(QUOTED PASSAGE)

Turning a Blind Eye: Hospitals Fail to Discipline Doctors, Exploit Loopholes to Avoid Requirement to Report Doctors
Failure to investigate or report cases of doctor wrongdoing endangers patients.
Washington, DC, May 27, 2009 — Though a federal law requires hospitals to report physicians who have had their admitting privileges revoked or restricted for more than 30 days, a Public Citizen report released today found that in addition to inadequate discipline of physicians, hospitals routinely exploit loopholes to avoid government requirements, with nearly half of all hospitals not submitting a single doctor’s name to the National Practitioner Data Bank (NPDB) in the more than 17 years it has existed.
The failure of hospitals to adequately discipline doctors or to report cases of physician discipline to the NPDB deprives state medical boards of critical information needed for regulatory oversight and creates the potential for patient harm, Public Citizen said in the report and in a letter sent today to Kathleen Sebelius, secretary of the Department of Health and Human Services.

(End QUOTED PASSAGE)
(INPUT DATA)

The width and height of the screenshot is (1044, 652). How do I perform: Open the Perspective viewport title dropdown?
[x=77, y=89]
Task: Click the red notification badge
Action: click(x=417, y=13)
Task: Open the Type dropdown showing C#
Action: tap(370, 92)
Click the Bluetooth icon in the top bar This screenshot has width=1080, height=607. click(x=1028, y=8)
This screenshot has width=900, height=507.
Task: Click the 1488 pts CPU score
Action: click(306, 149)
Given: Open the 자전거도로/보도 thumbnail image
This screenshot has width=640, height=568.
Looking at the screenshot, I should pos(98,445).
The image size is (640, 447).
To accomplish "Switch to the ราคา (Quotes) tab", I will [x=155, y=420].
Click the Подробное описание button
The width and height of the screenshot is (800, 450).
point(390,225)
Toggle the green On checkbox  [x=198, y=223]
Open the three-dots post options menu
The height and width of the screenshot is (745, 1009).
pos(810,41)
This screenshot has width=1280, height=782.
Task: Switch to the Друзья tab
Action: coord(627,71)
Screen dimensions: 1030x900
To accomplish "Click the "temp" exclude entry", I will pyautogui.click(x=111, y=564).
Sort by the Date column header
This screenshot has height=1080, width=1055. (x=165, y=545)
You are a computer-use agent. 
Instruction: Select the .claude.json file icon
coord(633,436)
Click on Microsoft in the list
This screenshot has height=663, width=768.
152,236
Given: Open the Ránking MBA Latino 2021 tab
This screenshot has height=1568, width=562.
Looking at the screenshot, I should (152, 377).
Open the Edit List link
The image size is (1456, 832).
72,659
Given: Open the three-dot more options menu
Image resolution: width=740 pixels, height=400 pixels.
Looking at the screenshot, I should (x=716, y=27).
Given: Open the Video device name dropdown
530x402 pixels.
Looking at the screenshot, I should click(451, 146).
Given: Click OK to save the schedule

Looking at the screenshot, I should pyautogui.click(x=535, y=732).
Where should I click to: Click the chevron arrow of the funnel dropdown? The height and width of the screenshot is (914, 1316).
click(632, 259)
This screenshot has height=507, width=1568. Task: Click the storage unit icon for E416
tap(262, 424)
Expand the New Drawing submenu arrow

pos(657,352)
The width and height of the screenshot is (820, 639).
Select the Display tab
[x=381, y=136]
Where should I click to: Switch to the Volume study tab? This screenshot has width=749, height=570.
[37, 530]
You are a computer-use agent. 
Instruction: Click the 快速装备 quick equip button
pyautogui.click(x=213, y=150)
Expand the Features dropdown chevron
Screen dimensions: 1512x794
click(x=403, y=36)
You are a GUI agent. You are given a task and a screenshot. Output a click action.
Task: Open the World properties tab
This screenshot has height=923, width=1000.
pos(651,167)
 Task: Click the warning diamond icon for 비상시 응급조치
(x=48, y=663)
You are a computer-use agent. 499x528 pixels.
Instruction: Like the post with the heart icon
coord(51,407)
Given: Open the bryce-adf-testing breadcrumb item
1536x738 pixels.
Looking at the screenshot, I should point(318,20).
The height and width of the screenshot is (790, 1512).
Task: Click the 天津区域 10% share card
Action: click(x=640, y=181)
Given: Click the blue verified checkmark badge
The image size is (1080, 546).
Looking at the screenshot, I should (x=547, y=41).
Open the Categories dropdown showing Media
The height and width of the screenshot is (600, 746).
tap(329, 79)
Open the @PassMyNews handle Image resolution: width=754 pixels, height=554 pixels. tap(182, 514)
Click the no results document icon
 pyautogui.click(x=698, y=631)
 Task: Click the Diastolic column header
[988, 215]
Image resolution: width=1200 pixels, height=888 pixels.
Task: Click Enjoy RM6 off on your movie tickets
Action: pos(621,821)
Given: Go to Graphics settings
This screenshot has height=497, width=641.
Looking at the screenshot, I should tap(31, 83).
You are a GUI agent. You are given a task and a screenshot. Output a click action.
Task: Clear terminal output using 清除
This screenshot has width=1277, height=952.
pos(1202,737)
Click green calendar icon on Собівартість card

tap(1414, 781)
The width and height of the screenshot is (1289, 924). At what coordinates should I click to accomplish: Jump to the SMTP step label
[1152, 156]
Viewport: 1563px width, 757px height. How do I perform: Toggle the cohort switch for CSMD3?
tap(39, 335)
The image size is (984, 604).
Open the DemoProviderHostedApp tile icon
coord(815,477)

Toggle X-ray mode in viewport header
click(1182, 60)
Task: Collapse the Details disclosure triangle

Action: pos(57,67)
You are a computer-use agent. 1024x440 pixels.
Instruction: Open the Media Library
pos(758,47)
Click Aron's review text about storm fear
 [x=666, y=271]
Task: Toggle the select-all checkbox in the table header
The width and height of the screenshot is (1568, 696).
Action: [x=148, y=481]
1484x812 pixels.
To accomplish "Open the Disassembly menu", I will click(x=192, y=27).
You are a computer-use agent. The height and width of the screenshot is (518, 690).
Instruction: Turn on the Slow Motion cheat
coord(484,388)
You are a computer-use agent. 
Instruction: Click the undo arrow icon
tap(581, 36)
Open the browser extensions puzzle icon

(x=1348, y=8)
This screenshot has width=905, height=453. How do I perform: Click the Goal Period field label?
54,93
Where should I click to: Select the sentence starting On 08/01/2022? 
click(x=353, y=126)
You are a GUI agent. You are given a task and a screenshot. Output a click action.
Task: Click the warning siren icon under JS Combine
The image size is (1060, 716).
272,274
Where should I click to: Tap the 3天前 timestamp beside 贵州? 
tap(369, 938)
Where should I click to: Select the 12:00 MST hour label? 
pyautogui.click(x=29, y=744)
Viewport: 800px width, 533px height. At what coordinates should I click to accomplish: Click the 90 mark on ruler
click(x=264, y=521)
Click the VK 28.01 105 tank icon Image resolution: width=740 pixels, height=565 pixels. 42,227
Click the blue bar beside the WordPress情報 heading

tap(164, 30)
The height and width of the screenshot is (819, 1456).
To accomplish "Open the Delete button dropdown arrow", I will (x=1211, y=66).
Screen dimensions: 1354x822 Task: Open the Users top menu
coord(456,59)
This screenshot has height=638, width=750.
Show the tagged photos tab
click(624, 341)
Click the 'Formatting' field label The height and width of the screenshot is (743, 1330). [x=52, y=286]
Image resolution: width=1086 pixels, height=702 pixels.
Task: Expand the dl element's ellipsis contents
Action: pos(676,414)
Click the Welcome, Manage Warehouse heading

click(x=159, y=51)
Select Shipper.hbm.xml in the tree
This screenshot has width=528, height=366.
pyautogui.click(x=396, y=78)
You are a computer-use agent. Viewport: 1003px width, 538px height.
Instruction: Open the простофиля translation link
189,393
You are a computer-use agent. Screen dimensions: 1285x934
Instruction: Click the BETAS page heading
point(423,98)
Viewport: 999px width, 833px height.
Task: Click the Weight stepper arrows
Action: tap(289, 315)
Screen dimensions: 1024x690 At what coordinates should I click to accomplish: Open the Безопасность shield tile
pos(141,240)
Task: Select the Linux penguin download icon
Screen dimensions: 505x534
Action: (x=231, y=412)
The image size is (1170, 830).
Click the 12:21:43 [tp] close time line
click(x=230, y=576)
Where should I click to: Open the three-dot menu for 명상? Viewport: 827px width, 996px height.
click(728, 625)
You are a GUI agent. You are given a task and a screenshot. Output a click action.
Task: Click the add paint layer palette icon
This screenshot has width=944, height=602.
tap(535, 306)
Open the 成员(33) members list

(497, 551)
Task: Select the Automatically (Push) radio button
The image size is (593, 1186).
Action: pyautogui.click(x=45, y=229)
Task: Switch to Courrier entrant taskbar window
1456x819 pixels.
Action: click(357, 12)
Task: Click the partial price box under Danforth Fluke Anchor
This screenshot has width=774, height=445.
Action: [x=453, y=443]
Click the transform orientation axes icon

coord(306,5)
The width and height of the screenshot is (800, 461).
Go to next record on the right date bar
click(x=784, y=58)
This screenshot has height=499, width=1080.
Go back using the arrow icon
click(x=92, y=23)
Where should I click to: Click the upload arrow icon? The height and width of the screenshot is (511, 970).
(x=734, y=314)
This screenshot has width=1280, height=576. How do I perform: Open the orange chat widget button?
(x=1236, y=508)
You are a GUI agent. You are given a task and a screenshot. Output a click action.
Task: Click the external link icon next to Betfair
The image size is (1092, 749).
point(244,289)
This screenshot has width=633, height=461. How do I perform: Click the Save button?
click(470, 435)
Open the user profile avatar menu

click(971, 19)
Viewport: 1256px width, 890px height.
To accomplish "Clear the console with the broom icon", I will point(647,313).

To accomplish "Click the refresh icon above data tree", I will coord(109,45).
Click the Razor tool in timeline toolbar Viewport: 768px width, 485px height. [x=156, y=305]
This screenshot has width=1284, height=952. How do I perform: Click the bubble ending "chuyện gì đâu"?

(End INPUT DATA)

TASKS AND EXERCISES:
**A.** List every organization or government body named in the press release on hospitals failing to report doctors.
**B.** Carry on the press release about hospitals failing to discipline and report doctors, picking up after its last sentence.
Nothing in the material above affects the work here.

ANSWERS TO EACH TASK:
**A.**
Public Citizen
National Practitioner Data Bank (NPDB)
Department of Health and Human Services

**B.**
When the database was first created, federal officials estimated that hospitals would report approximately 5,000 cases a year. But since it began 1990, the database has averaged only 650 reports a year, Public Citizen found.
“It is impossible to justify the fact that thousands of hospitals, which collectively have granted admitting privileges to hundreds of thousands of doctors, have not reported a single discipline case in 17 years,” said Dr. Sidney Wolfe, Public Citizen’s acting president and director of its Health Research Group. “Our report shows there is an urgent need for the Obama administration to step in and hold hospital administrators accountable as well as ensure that hospital medical staffs hold their own physicians accountable for patient safety.”
Pubic Citizen compiled the report by reviewing studies by the Office of the Inspector General, medical journal articles, work by the non-profit Citizen Advocacy Center and recommendations from an October 1996 national meeting on hospital underreporting attended by hospital administrators, government officials, medical associations and consumer advocates, including Public Citizen. Public Citizen also analyzed the NDPB to examine the relationship between hospital reports and actions taken by state medical boards on the same physicians.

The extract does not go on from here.